O transporte rodoviário é a espinha dorsal da economia brasileira, mas o custo humano dessa operação é elevado. Para além dos perigos visíveis do asfalto, como colisões e roubos, uma complexa rede de riscos ergonômicos, psicossociais e biológicos acompanha motoristas e ajudantes em cada quilômetro rodado. Especialistas alertam que o adoecimento no setor não decorre de um fator isolado, mas da combinação de jornadas exaustivas com uma infraestrutura muitas vezes precária.

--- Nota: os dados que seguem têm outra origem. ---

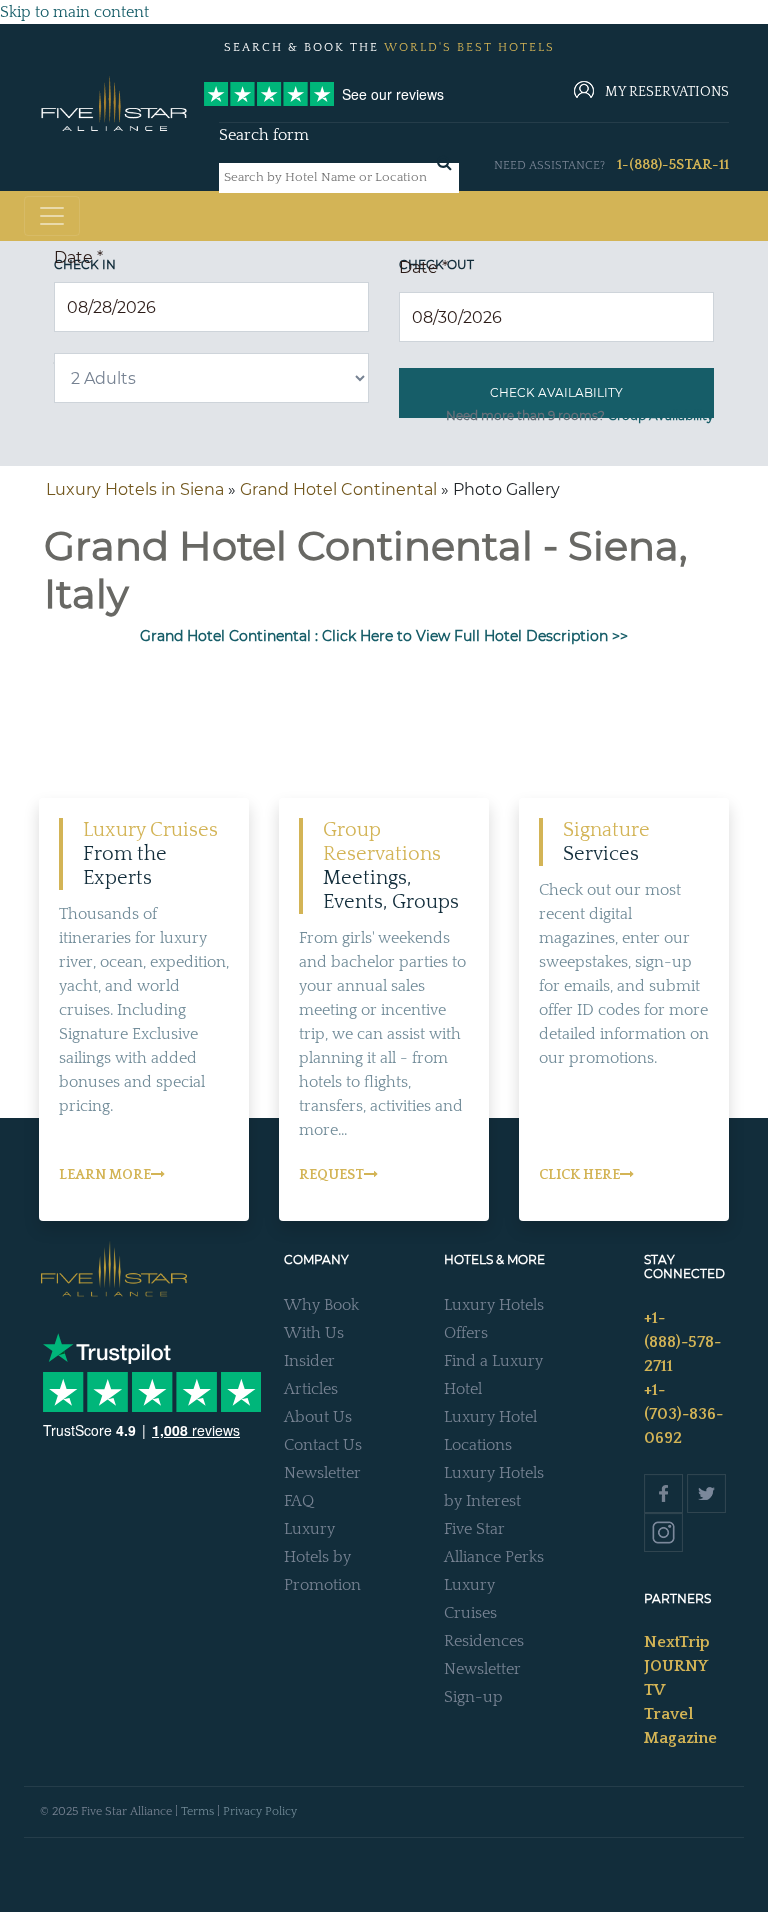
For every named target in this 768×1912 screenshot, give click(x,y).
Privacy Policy (260, 1811)
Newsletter (322, 1473)
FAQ (299, 1501)
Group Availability (661, 415)
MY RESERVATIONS (667, 92)
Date (78, 257)
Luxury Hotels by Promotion (322, 1557)
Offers (466, 1333)
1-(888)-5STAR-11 (673, 165)
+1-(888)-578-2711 (682, 1342)
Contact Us (323, 1445)
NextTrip (677, 1642)
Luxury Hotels (494, 1305)
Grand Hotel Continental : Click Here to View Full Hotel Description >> (384, 636)
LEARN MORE (105, 1175)
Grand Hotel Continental (338, 489)
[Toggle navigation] (52, 216)
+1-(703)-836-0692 (683, 1414)
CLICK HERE (579, 1175)
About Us (318, 1417)
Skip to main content (74, 12)
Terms (197, 1811)
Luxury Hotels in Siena (135, 489)
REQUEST (331, 1175)
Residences (484, 1641)
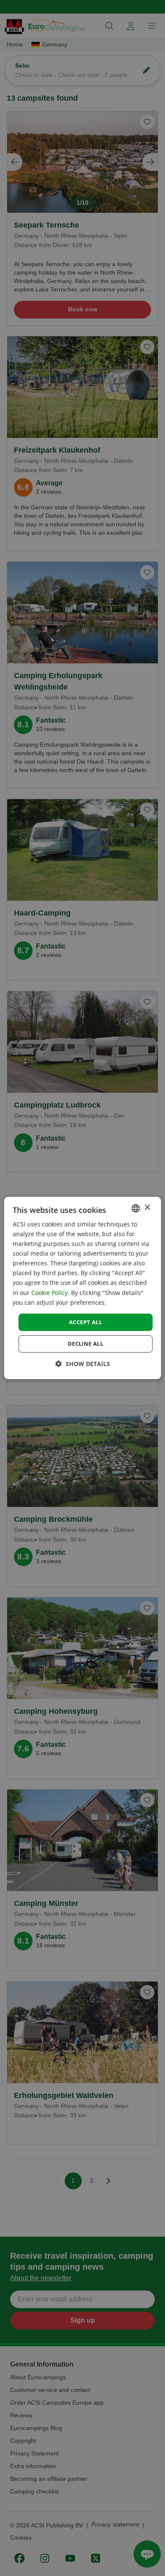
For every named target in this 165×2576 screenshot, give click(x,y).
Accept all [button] (85, 1322)
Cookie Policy (49, 1293)
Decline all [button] (85, 1343)
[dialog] (82, 1288)
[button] (82, 1364)
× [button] (147, 1207)
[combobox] (135, 1208)
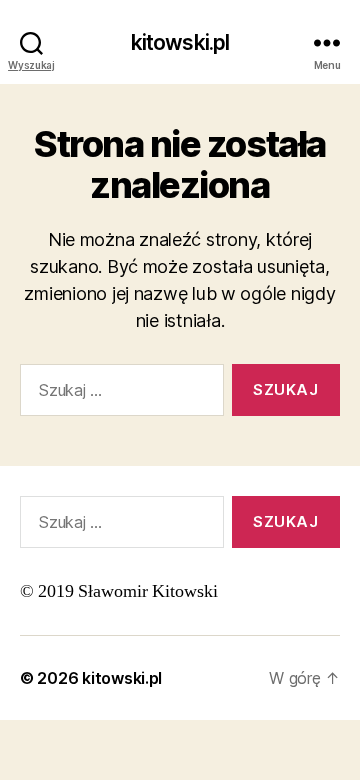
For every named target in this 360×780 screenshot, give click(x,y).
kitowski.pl (180, 42)
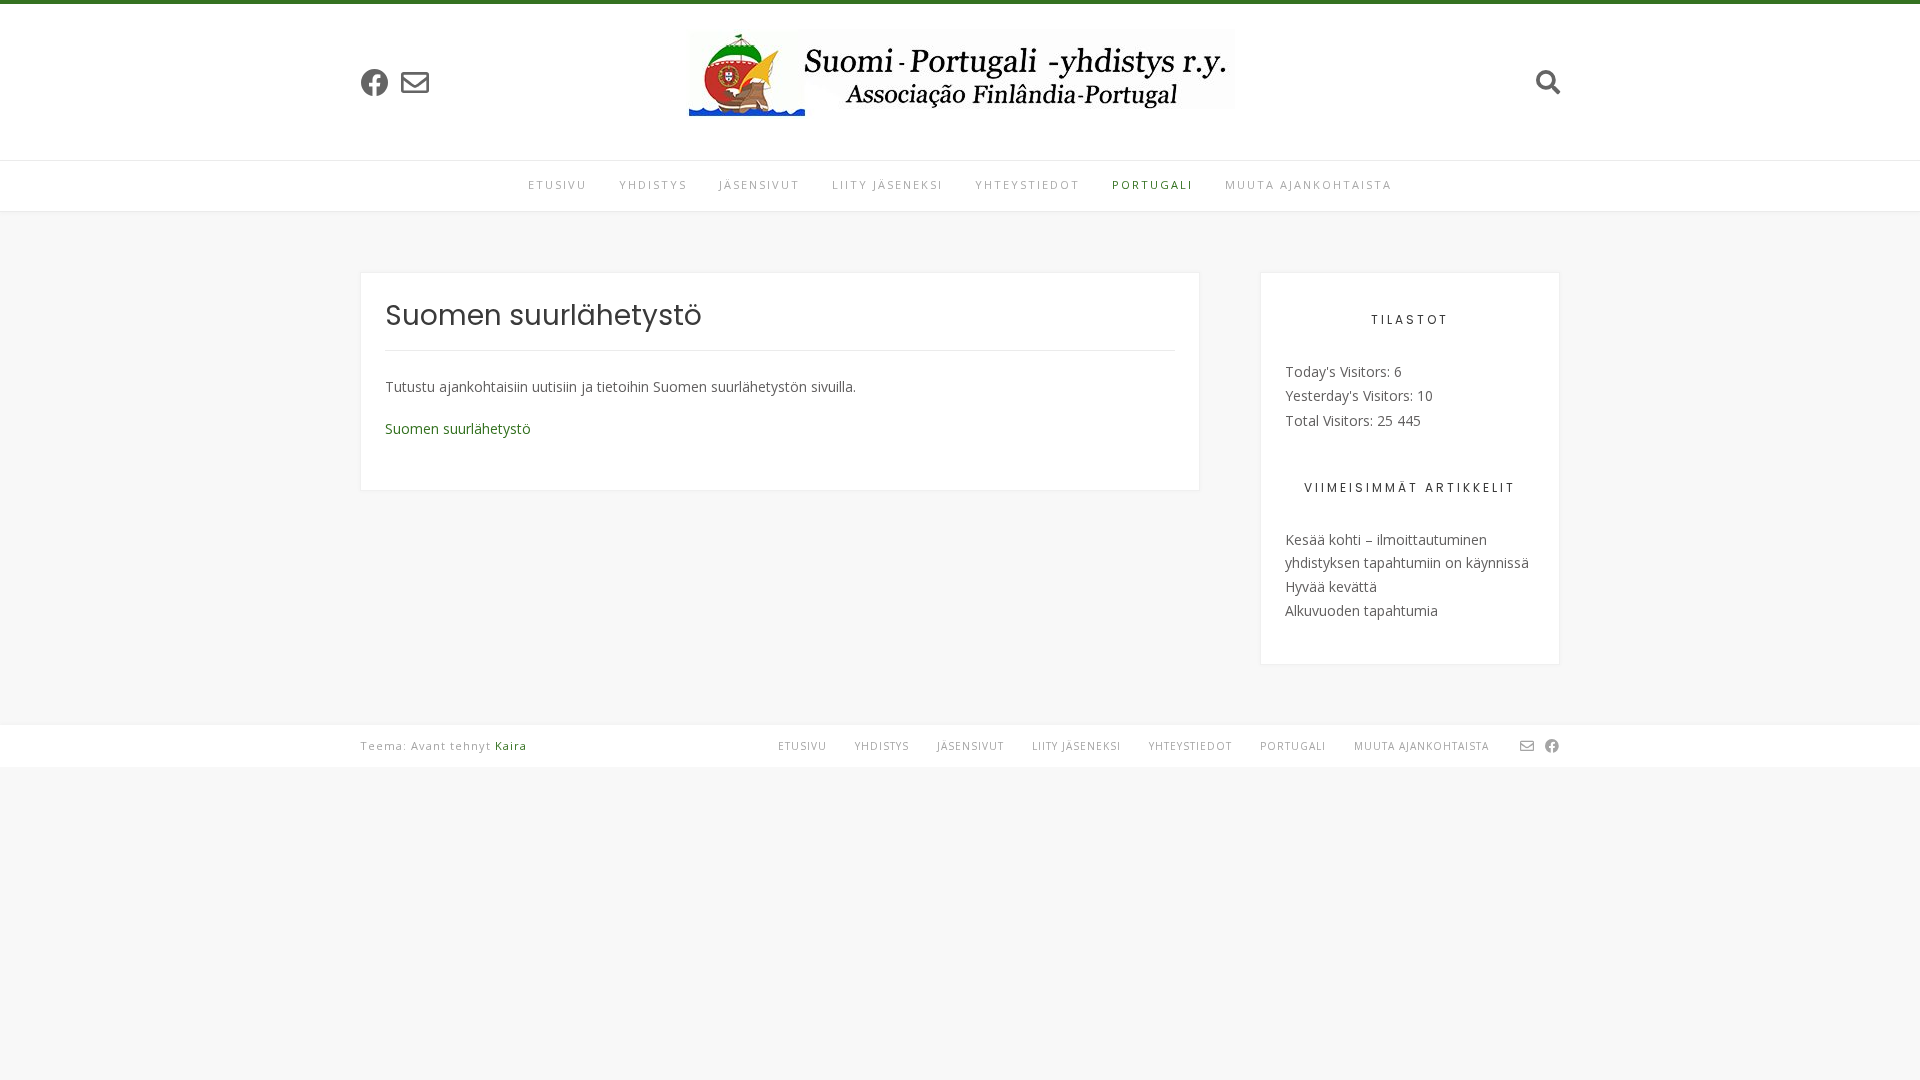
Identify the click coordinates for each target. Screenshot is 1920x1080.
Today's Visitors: (1339, 371)
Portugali (1152, 184)
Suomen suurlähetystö (458, 428)
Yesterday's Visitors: (1351, 395)
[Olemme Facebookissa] (375, 82)
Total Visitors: (1331, 420)
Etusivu (557, 184)
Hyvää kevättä (1331, 586)
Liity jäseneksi (887, 184)
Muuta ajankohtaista (1308, 184)
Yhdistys (653, 184)
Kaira (511, 745)
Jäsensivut (759, 184)
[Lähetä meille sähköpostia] (415, 82)
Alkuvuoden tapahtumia (1361, 610)
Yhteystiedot (1027, 184)
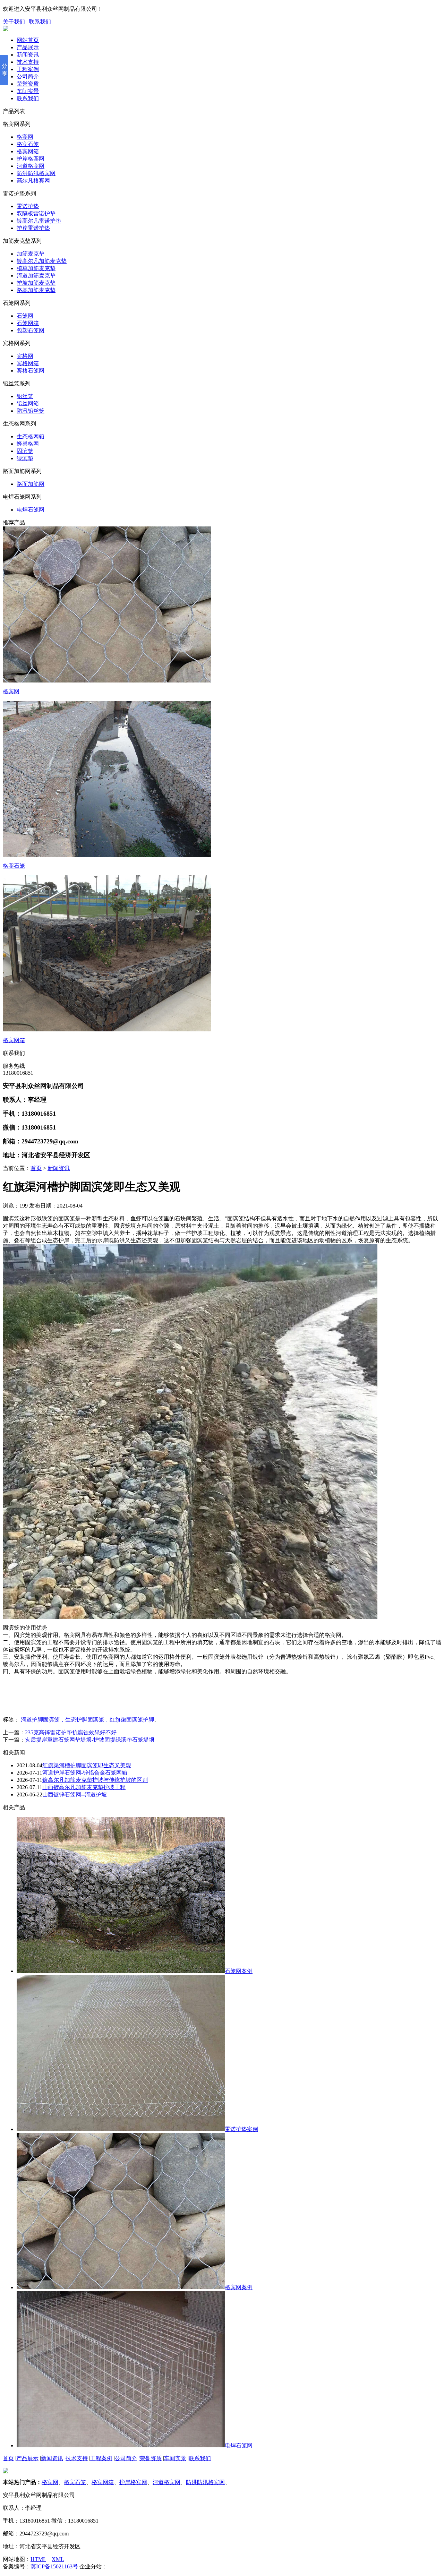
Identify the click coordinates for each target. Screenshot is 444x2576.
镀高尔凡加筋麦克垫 (42, 261)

O Perigo Imediato: Além das Falhas Mecânicas

Os acidentes de trânsito continuam sendo a maior causa de fatalidades. Entretanto, a análise vai além da imprudência. O estado das rodovias — marcado por buracos e sinalização deficiente — somado à falta de manutenção preventiva dos veículos, cria um ambiente de insegurança constante. Quando o ambiente de trabalho é uma estrada perigosa, a margem de erro para o trabalhador torna-se perigosamente estreita.

O Corpo que Cobra o Preço

A ergonomia é um dos pontos críticos. Passar horas na mesma posição, sob a vibração constante do motor, não causa apenas desconforto; gera patologias crônicas. Dores lombares e o surgimento de LER/DORT (Lesões por Esforços Repetitivos) em ombros e joelhos são queixas onipresentes. Muitas vezes, o esforço físico exaustivo no manuseio de cargas agrava um quadro já debilitado pela postura incorreta ao dirigir.

A Mente sob Pressão

O impacto emocional é, talvez, a face mais negligenciada. A pressão por prazos apertados e o medo constante da violência (assaltos e furtos) elevam os níveis de cortisol, resultando em estresse crônico. O resultado é um efeito cascata: ansiedade e insônia levam à fadiga, que por sua vez aumenta drasticamente o risco de erros fatais na condução do veículo.

O Estilo de Vida como Fator de Risco

A rotina da estrada é inimiga da saúde preventiva. A dificuldade em encontrar alimentação balanceada e locais seguros para o descanso favorece o surgimento de doenças silenciosas, como a hipertensão e o diabetes. Além disso, a apneia do sono, comum em motoristas com sobrepeso, é uma "bomba-relógio" que compromete o reflexo e a atenção.

Guia Prático: Gestão de Riscos e Prevenção

Para auxiliar no treinamento e na conscientização, organizamos os principais pontos em um quadro educativo que relaciona os riscos aos seus impactos e às formas de mitigação.

Cuidar da saúde de quem transporta o Brasil não é apenas uma questão de bem-estar individual, mas de segurança pública e eficiência logística. Investir em prevenção é o único caminho para garantir que a carga chegue ao destino sem que a vida do trabalhador fique pelo caminho.